* **QUESTIONS ON THE MATERIAL**:
1. Say whether each statement (a), (b), and (c) agrees with the dog-care post below, and back each yes or no by quoting the deciding words of the post: (a) The dog ate a quarter can of tuna last night. (b) The Reglan shot was given at 7am. (c) This morning the dog was drinking less water than usual.
2. Carry the dog-care post below forward, starting right after its last sentence.

The real title of this post should be “poo at 3am”.  I awoke to the gentle sounds of him lapping at the water bowl only to look about and quickly realize that he had left us a present on the rug.  Twenty-five minutes of Bissell-ing later, we were back to bed.  Again awoke this morning around 7am to the sounds of him pacing the room, needing to go outside for a wee.  Back inside, he wasn’t interested in any food (egg, chicken and risotto, dog cookie, toast). 


As an aside, he perked up last night and was interested in a smorgasbord of food – he ate a 1/4 can of tuna, 2 spoons of Graham’s suggestion of chicken and risotto, and some crust from my tuna sandwich. In total, that was a good amount of food for him and I was relieved.  I had Rich try to feed him since I think I was presenting myself as more nervous than anything.  (Could it be that he just doesn’t need as much food as I want him to eat??)


Back to this morning, I gave him a shot of sub-q Reglan 5mg at 7:30am and waited.  He was interested that Rich and I were eating breakfast, but didn’t really want anything from our plates.  I do notice that he is drinking a ton of water, more than usual.  He’s keeping it all down (good) but the volume has increased (bad?).  About an hour after the shot, I was able to give him a 10mg Reglan and his metronidazole in a pill pocket.  Otherwise, still no interest in eating real food… it’s been 2 hours post-shot and 1 hour post-pilling and nothing.

* **AVAILABLE DATA**:
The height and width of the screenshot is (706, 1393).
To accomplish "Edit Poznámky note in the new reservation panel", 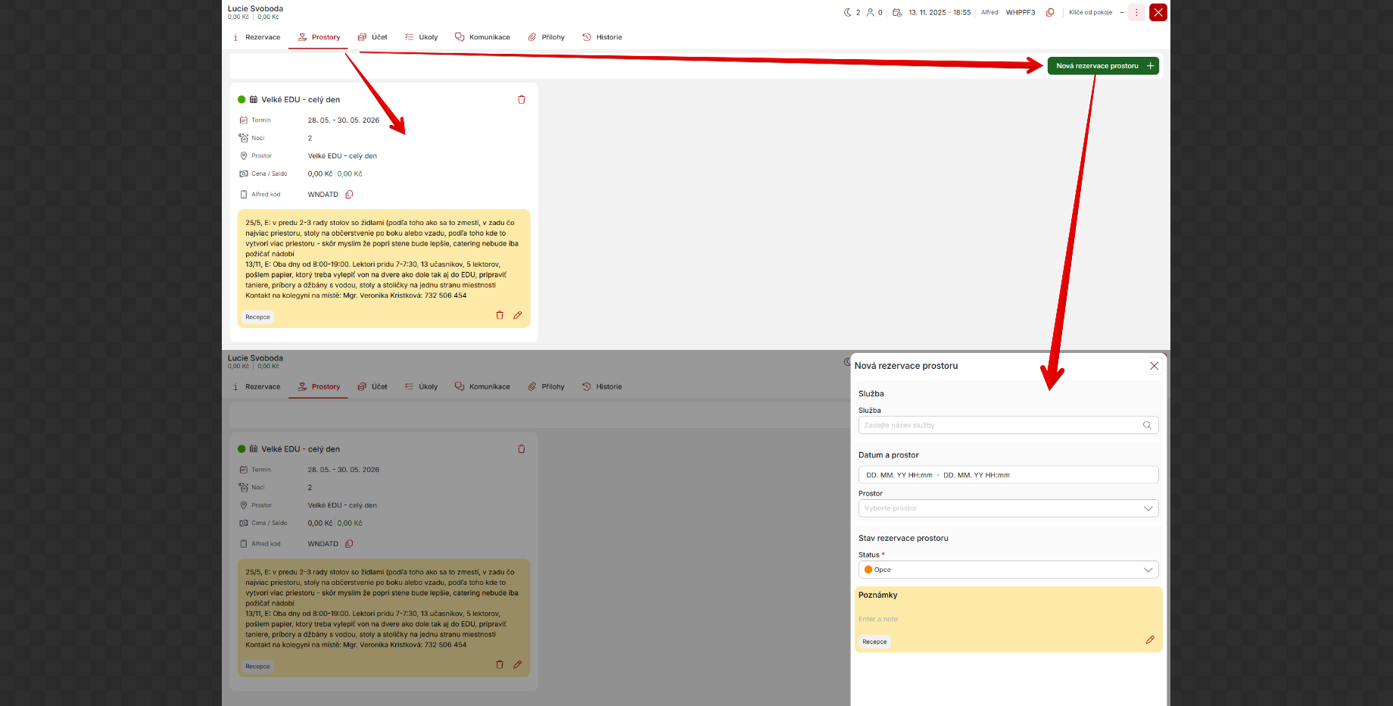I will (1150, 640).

---

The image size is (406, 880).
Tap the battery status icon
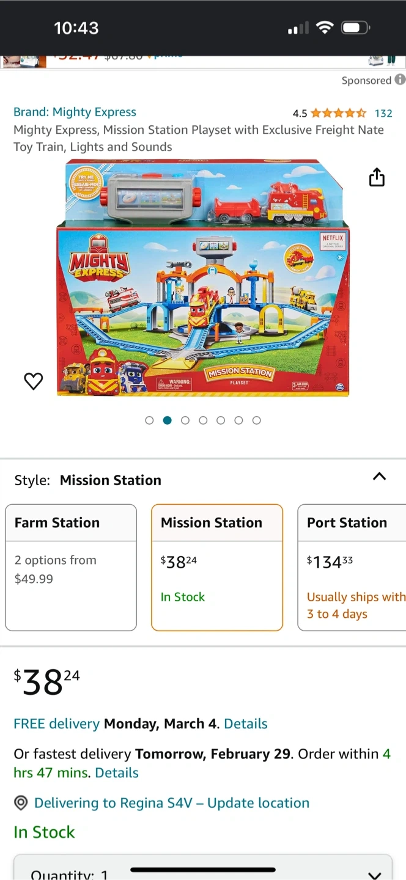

* **EXERCISE ANSWERS**:
1.
(a) Yes: "he ate a 1/4 can of tuna"
(b) No: "I gave him a shot of sub-q Reglan 5mg at 7:30am"
(c) No: "I do notice that he is drinking a ton of water, more than usual."

2.
In short, here’s the summary of last night and this morning:



- ate food last night

- still alert and interested in where I am/we are in the house

- stole the bully stick from Waldo and brought it into the other room

- seems to be resting comfortably after the Reglan (no fidgeting, moving about from bed to floor and back)



- still doesn’t want to eat today

- volume of water intake has increased

- laying “flat out” rather than a more relaxed position


Trying to concentrate on work and not get anxious about it all.   Still though, I left a message for our regular vet to see what I should do, if anything.  We have an appointment with NEVOG (oncologist) tomorrow morning at 11am, about which I am already nerved up and worried about.


I do want to mention that, of all the support we’ve gotten, there is one person who never gets enough credit.  My sister, Helen, is always the first to offer her care and skills as a nurse to help me out/calm me down.  This is true during crisis situation and non-crisis situations.  She wrote me last night: “Can you mention in your blog that you also have another sister that supports you and would do that for her pets too?  I rushed a dying hamster (Scamper) to the vet hospital in Jackson at midnight when she was bleeding. Unfortunately, there is nothing to do for bleeding rodents in Mississippi in 1986.  So, she had a great funeral and is buried by the Reservoir in Brandon, MS.”  Helen, of all people, understands my need to help him as much as possible.  Not that others out there like Graham (Prince and Tilly’s dad) and the folks on the Canine Cancer board do not, but it is comforting to know that a family member also supports your efforts and beliefs.  Without that support (from family, from those around the world who have written me, and of course the calming, loving support of my husband), I couldn’t have kept myself together to care for him.  A million times over, thank you.